そもそも君たち看護婦が生まれたことで、こうなるのは分かっていたことではありませんか。
患者のためには新しい知識を持ったトレンドナースの方がいい。
もちろん今後も看病婦から看護婦になる道は開いていくつもりです。

それでは形だけじゃないですか?
できるわけのない条件をつけて。
三浦さんの受講料、半額でも看病婦にとってはなけなしのお金です。
だから、一ノ瀬も仕事量を減らさなかった。
お給金が減るからです。
彼女達が、貧しい人が看護婦になってまっとうに生きていこうとするのを、どうしたら助けられるんですか?
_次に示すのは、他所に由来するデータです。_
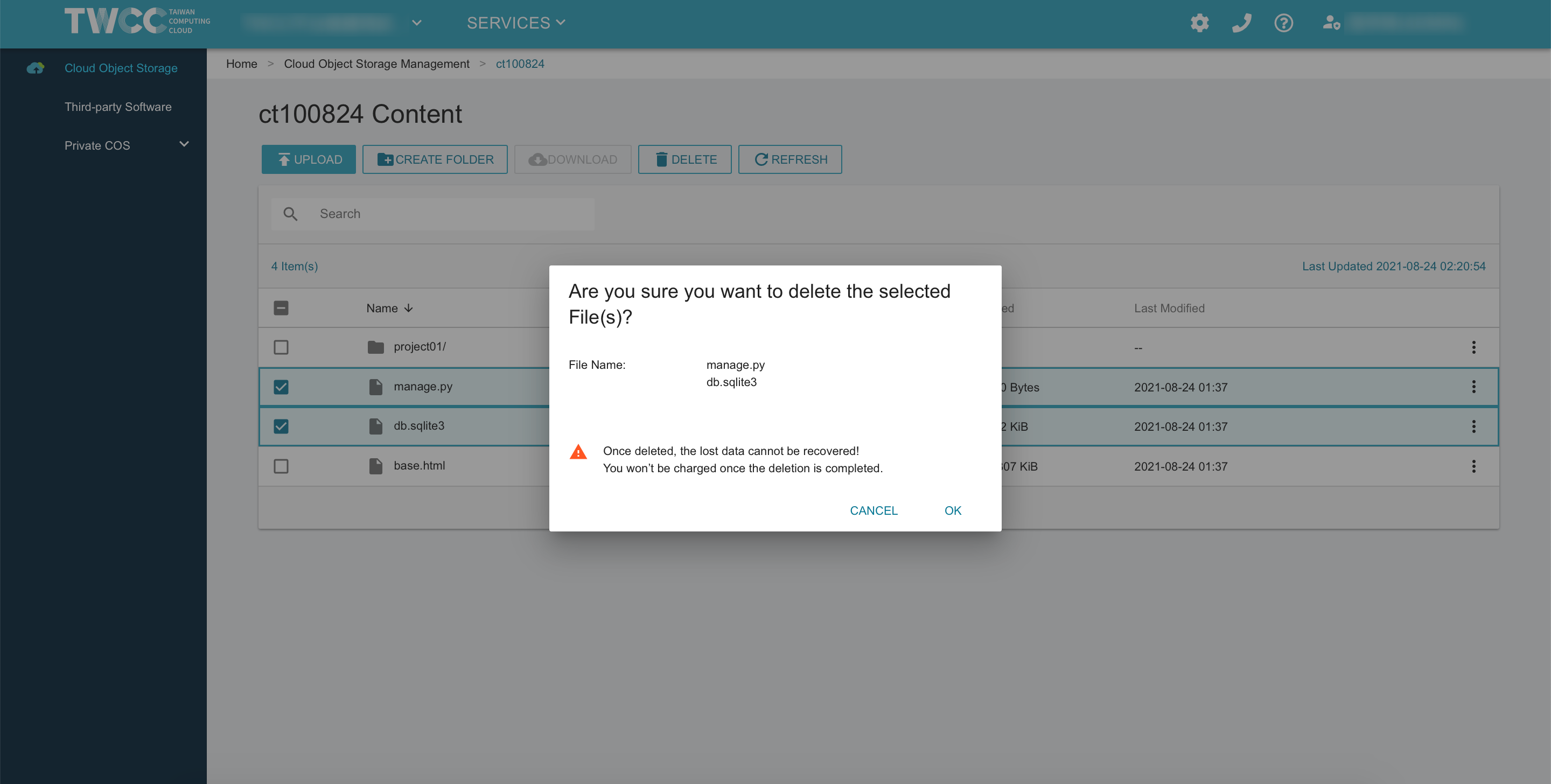Click the help question mark icon
Screen dimensions: 1551x784
(x=1284, y=23)
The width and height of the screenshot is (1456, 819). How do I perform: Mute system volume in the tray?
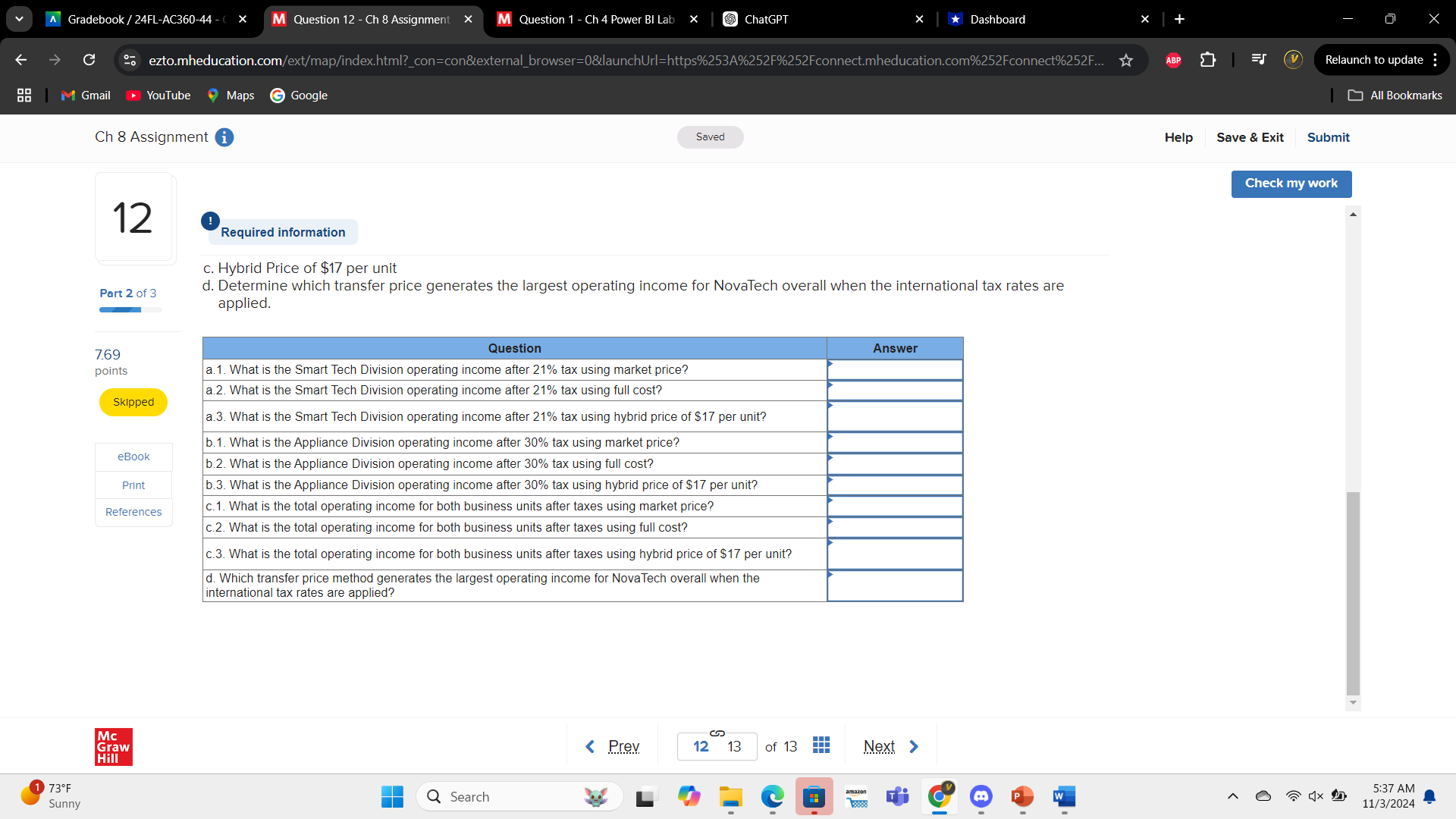point(1314,796)
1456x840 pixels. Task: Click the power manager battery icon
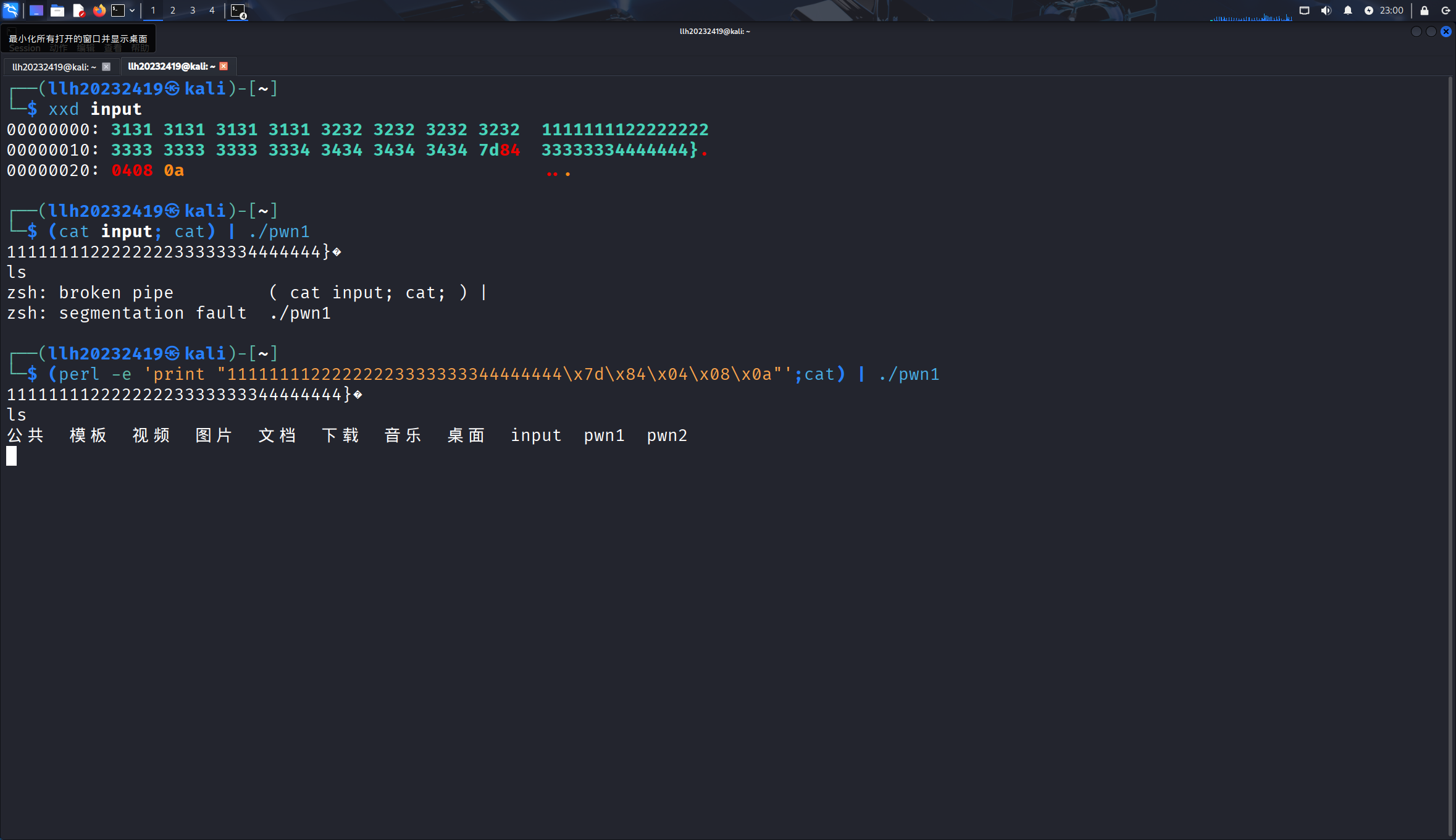tap(1369, 10)

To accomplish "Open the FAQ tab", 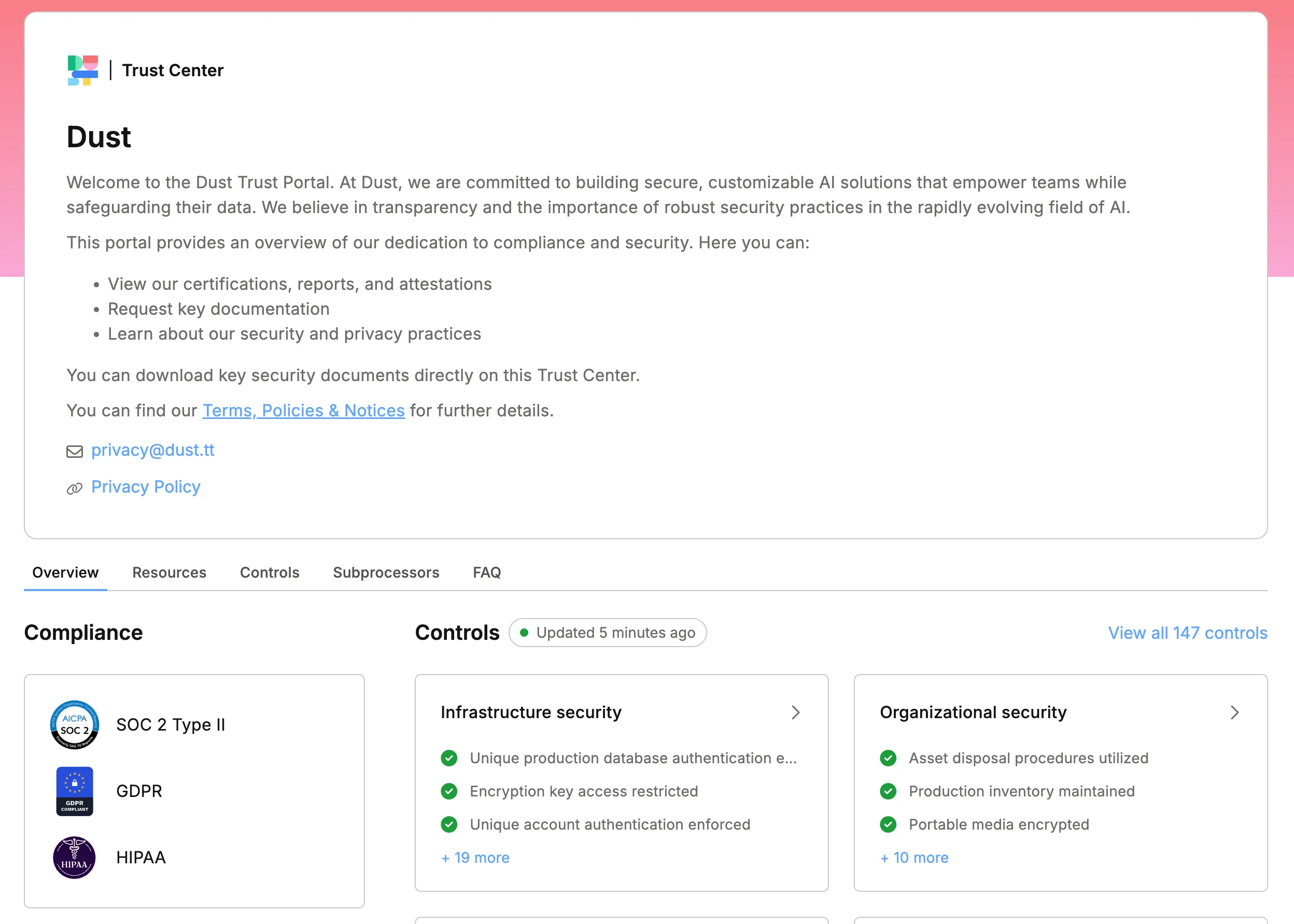I will click(x=487, y=572).
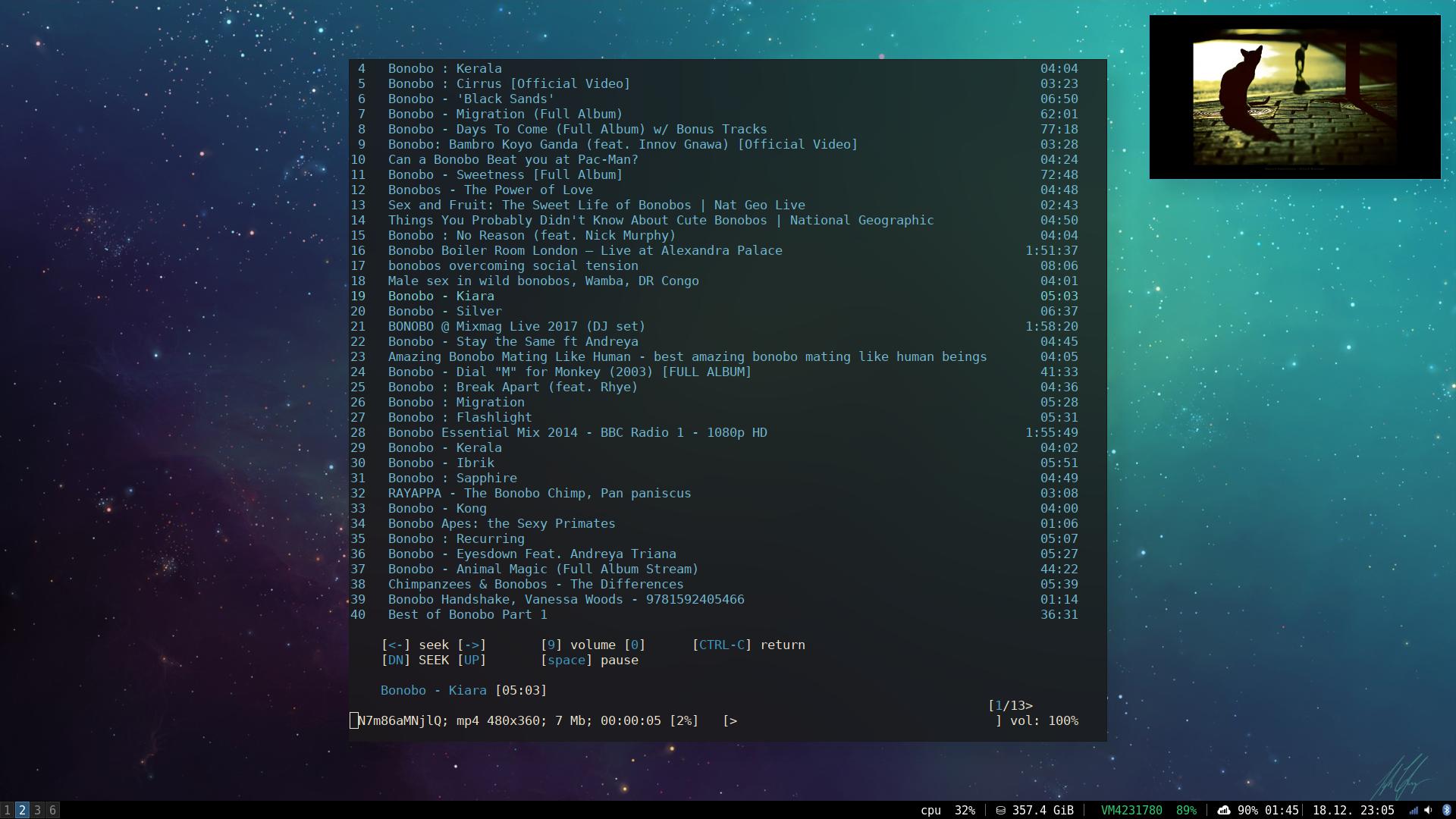Image resolution: width=1456 pixels, height=819 pixels.
Task: Click the VM4231780 wifi status indicator
Action: (1131, 810)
大家さん、あなたの言う看病婦の問題の根底にあるものは貧困です。
それは社会の仕組みを変えるしかない。
大学病院の仕事ではありません。
あなたは帝都医大病院の看護婦取締としてふさわしい仕事をしてください。
期待しています。
看護と間違い
ツヤに頭を下げ謝罪するりん。

私がいけないんです。
一つの間違いも許されない仕事なのに。(
ツヤ)

一ノ瀬先生も間違えたんじゃないですか?
ツヤさんのこと助けられたの先生だけだったのに。
間違いに互いに気づけるようにって言ってたのに。(ヒデ)
ただ、ツヤはまだ諦めてはいませんでした。
なんとかして看護婦になるつもりだと話すツヤに、りんは、バーンズの遺したナイチンゲールの著書『NOTES ON NURSING』を託します。
看病婦ツヤのモデルは、武藤ミネさん。当時20歳です。
看護婦を目指したミネさんは、大関和さんの提案で、医師・妹尾原始、馬島永徳と看病婦取締が実施した「看護講習」に熱心に参加します。
この頃、看病婦たちは過酷な労働条件と、講習で疲れ果てており、大関和さんが「待遇改善の建議書」を提出。看護婦取締を解任される原因となります。